Rodrigo Díaz permaneció pensativo unos instantes sopesando la propuesta, hasta que finalmente decidió aceptarla. Tampoco le quedaban demasiadas alternativas, pensó. Que luego el jodido Trepa se las apañase como quisiera.

—Está bien. Entonces ¿estoy libre?

—No tan deprisa, amigo. Primero tiene que firmar las diligencias y la confesión y luego se puede ir. En ellas haremos constar que usted no es el dueño del paquete de marras, que era de uno de los que huyeron del que no sabe su nombre y que, después de invitarle a una raya en el lavabo, cuando vio entrar al policía la metió en su bolso. Que cuando usted le preguntó de dónde la había sacado él le contó que era de confianza, que se la había vendido el Trepa, un camello de fiar.

—Pero me ponen ustedes bajo los caballos. En cuanto se entere el Trepa que yo he dado el soplo vendrá a por mí.

—Eso es precisamente lo que esperamos. Ahí estaremos nosotros para echarle el guante.

—Es que no vendrá él, comisario —respondió mirando a Salgado que había sido el último en hablar—. Vendrán sus amigos.

—¿Y quiénes son sus amigos?

—Eso no puedo decírselo o me fríen a tiros.
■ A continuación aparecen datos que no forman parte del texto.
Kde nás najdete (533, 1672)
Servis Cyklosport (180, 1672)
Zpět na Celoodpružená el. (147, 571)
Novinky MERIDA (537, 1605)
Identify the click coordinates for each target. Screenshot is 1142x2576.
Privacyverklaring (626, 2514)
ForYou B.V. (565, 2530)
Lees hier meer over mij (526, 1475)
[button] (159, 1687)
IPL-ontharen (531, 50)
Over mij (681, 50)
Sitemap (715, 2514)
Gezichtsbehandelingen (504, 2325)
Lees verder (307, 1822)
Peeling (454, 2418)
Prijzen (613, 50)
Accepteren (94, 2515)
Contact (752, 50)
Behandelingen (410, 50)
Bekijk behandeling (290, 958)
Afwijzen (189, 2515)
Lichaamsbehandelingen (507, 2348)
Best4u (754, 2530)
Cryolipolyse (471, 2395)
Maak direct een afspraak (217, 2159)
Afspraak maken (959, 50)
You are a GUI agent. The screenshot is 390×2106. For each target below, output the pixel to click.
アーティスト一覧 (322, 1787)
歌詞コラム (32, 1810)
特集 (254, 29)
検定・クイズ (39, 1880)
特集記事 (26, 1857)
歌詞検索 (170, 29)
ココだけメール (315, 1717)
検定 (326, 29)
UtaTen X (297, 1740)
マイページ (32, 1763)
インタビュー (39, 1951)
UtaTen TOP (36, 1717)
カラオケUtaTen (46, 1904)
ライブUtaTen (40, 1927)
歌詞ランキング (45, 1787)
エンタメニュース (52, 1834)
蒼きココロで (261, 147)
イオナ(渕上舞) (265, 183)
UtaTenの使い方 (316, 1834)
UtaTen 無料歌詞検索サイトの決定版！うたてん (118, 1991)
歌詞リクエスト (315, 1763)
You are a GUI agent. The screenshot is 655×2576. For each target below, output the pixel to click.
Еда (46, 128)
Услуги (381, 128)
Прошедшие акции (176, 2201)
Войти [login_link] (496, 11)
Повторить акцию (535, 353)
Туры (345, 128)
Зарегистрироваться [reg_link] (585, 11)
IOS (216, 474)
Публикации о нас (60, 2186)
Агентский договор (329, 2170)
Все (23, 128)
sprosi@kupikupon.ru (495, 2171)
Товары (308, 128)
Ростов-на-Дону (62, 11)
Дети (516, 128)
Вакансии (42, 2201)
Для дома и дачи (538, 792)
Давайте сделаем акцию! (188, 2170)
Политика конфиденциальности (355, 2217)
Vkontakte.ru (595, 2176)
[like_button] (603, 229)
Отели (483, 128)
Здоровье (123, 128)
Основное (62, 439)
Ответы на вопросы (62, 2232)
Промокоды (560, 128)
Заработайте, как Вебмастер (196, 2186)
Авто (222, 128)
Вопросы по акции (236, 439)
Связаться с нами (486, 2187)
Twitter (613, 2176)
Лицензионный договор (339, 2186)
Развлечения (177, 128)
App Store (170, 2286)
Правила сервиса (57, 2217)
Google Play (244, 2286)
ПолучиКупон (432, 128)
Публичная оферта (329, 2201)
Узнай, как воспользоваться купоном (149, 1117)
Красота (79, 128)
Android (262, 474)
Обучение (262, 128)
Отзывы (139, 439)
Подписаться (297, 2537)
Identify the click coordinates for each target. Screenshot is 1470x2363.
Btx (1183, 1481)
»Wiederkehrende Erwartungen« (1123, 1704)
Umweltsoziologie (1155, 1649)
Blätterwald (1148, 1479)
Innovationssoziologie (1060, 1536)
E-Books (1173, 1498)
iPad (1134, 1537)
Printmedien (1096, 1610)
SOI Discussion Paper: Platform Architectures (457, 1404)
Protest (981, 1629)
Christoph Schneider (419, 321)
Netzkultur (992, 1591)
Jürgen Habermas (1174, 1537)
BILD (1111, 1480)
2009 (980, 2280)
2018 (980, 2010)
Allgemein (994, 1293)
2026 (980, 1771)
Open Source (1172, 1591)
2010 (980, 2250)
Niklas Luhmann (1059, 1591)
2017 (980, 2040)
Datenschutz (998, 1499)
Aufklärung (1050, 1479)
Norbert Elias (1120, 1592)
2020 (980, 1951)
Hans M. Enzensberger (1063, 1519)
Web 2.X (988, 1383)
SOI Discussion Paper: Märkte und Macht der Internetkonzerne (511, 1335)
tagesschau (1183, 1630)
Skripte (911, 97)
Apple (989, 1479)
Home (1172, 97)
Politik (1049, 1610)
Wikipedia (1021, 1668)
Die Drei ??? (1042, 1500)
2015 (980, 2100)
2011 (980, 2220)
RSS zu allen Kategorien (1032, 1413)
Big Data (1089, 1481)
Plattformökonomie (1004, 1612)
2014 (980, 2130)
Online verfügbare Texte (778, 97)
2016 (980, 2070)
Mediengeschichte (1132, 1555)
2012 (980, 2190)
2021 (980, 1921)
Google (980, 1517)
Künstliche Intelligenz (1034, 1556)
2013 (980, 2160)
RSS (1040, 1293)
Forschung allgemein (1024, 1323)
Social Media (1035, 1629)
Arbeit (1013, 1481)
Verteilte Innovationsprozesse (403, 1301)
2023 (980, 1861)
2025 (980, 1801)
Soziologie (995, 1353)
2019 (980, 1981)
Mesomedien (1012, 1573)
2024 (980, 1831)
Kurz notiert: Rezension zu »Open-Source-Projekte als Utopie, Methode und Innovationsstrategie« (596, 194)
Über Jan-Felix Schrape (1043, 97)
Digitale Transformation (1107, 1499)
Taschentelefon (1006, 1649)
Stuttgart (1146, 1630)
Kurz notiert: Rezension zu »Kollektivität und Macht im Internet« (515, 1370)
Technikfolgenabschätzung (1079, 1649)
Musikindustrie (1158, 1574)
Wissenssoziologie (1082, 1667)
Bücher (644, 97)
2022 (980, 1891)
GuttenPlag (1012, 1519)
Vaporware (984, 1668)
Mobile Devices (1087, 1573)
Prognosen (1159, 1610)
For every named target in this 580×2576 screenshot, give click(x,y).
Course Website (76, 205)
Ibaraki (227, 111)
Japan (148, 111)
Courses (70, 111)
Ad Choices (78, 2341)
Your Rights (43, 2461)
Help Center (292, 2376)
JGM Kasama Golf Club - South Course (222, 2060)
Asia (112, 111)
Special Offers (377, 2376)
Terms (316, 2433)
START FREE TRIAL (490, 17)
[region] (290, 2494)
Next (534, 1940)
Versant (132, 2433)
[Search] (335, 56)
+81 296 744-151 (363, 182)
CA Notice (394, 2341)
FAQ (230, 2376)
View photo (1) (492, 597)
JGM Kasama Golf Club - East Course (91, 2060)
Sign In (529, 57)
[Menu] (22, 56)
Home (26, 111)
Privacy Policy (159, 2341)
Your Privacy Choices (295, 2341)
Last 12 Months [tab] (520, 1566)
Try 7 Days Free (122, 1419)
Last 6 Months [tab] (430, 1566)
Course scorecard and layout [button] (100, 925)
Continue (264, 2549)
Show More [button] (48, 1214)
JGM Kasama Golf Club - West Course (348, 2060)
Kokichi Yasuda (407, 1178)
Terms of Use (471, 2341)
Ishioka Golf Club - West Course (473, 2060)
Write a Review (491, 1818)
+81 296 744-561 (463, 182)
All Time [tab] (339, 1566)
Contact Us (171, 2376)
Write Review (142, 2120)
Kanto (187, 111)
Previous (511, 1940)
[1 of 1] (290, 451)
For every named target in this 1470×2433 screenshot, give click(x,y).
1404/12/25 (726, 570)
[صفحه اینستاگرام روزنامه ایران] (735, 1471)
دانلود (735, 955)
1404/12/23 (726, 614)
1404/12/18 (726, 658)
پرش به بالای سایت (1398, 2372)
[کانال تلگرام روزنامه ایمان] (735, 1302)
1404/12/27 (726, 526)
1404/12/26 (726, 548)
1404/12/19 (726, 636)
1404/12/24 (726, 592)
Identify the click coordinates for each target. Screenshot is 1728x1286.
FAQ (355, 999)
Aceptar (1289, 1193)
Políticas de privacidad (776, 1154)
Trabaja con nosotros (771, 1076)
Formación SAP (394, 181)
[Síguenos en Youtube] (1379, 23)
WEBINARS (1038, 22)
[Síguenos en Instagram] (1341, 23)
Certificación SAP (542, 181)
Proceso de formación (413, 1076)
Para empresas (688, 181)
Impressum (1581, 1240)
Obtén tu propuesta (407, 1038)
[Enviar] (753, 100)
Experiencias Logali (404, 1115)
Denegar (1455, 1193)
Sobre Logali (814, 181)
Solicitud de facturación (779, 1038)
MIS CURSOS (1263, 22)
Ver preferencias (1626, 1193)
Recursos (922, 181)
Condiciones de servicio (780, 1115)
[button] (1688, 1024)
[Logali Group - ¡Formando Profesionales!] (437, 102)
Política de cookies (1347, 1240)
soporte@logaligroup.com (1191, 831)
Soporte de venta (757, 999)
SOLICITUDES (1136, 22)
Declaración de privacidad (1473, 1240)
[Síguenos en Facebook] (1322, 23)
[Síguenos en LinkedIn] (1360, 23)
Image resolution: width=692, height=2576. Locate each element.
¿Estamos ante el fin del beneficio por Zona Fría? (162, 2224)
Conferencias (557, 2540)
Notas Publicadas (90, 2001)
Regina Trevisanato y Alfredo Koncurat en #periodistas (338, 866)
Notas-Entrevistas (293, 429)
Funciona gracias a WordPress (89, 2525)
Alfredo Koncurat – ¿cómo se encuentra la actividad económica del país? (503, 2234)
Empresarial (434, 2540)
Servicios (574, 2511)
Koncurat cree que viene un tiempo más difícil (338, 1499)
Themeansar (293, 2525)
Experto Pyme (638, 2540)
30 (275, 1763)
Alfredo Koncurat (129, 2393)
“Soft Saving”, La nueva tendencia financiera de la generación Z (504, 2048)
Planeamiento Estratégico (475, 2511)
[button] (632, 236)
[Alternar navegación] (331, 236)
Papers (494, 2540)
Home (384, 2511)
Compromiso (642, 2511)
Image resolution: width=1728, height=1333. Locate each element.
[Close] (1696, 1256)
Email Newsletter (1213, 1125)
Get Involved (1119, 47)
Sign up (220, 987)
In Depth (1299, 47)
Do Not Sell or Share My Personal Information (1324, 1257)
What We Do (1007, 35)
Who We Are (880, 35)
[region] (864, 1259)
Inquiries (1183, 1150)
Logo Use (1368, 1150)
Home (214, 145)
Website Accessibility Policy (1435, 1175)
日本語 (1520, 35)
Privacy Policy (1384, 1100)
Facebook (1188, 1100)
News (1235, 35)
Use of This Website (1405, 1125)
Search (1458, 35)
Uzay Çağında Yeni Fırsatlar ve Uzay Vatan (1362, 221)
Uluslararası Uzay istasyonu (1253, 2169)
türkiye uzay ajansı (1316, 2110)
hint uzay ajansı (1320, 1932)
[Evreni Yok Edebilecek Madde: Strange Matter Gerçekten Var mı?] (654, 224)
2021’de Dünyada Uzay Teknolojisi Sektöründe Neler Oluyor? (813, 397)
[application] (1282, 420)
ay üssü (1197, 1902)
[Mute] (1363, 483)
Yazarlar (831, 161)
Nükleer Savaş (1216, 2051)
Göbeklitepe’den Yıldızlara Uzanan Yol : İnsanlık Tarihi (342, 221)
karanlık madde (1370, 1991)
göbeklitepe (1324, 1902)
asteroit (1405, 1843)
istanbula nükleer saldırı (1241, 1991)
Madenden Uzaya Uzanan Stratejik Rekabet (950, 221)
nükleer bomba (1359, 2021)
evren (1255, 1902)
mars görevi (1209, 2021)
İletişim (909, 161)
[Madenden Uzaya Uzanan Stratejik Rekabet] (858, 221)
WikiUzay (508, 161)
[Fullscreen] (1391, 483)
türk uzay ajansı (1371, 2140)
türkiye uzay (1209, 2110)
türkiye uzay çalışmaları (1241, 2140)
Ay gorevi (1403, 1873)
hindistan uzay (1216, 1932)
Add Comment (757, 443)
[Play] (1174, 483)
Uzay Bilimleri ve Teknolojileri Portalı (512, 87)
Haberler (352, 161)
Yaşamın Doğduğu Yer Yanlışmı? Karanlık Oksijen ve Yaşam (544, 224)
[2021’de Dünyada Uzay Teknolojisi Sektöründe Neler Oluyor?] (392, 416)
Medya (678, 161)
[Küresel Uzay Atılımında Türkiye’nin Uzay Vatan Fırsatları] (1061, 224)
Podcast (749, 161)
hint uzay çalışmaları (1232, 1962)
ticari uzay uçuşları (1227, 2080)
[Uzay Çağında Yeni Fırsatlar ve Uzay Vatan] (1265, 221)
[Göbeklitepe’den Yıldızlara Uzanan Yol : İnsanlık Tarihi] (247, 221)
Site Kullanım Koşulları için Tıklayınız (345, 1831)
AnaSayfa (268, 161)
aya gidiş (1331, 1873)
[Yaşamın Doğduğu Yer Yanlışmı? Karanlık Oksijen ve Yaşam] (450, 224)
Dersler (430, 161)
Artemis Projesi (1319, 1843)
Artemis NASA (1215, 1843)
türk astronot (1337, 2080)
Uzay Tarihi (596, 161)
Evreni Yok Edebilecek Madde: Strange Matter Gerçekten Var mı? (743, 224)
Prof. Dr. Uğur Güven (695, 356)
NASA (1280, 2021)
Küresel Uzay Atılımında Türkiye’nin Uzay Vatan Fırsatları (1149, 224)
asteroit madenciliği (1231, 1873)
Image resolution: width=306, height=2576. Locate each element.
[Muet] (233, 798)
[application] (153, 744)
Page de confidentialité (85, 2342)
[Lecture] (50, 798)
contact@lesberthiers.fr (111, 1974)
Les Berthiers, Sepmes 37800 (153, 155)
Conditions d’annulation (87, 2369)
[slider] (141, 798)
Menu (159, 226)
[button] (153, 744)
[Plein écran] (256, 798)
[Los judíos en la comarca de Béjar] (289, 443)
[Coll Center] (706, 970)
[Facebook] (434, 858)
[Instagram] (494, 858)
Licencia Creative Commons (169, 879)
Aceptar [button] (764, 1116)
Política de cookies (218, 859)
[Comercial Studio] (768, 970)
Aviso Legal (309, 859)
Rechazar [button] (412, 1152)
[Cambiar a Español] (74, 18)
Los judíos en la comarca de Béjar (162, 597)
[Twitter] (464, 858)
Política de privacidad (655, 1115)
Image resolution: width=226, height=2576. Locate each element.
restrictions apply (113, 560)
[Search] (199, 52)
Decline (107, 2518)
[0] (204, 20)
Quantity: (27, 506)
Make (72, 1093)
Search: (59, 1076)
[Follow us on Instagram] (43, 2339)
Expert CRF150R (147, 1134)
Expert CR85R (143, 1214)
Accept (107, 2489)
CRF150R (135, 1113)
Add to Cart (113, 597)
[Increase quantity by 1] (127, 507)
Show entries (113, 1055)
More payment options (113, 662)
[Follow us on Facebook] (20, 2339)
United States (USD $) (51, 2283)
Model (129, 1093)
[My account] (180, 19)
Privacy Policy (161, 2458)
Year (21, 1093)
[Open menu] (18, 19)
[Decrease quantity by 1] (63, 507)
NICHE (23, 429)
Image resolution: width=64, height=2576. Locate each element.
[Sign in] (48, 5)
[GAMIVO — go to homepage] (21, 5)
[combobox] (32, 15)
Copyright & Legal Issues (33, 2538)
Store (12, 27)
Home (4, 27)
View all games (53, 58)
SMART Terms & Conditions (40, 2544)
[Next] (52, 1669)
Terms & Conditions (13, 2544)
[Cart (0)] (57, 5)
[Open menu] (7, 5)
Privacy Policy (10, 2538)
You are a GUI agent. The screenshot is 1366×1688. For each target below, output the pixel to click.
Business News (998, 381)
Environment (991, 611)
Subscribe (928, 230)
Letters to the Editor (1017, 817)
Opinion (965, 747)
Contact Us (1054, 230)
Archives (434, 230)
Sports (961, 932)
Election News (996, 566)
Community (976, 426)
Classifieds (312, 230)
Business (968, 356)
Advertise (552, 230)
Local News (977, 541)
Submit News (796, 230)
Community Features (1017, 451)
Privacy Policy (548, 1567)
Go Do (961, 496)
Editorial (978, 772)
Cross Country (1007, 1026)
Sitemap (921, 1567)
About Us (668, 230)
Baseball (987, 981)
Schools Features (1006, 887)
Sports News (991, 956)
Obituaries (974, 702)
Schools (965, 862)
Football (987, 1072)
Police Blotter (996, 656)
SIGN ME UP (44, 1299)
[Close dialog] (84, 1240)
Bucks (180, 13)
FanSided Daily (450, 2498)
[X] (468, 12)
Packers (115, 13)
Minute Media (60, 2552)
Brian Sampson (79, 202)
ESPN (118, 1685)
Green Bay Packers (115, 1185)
Usted debería saberlo mejor que yo.

—Razón de más para que nos lo diga.

—No, si yo se lo puedo decir, pero sin pruebas no tendrán ustedes nada que hacer.

—De nuevo habla usted sin fundamento —Aurelio movía la cabeza afirmativamente al hablar—; lo que hagamos con la información y cómo la manejemos es asunto nuestro. Usted sólo tiene que firmar la confesión y en paz.

—Usted debe pensar que yo soy imbécil. Si firmo una confesión, me llevan al juez. Claro que si no me acusan de tráfico y «se creen» que la droga me la metió un chico en el bolso, me dejarán en libertad, pero de los antecedentes no me libra ni la madre que me parió.

—Eso déjelo de nuestra cuenta. Siempre se pueden «perder» y no llegar a los archivos nunca.

Los dos policías abandonaron la sala de interrogatorios y llevaron de nuevo al detenido al calabozo. Estaban satisfechos con el trabajo hecho. No sólo tenían al Trepa, sino a los implicados de la comisaría de Castelldefels que Leandro perseguía desde hacía tiempo, sin haber conseguido echarles el guante. Salgado estaba impaciente por hablar con él, pero antes era necesario apretarle las clavijas al Trepa.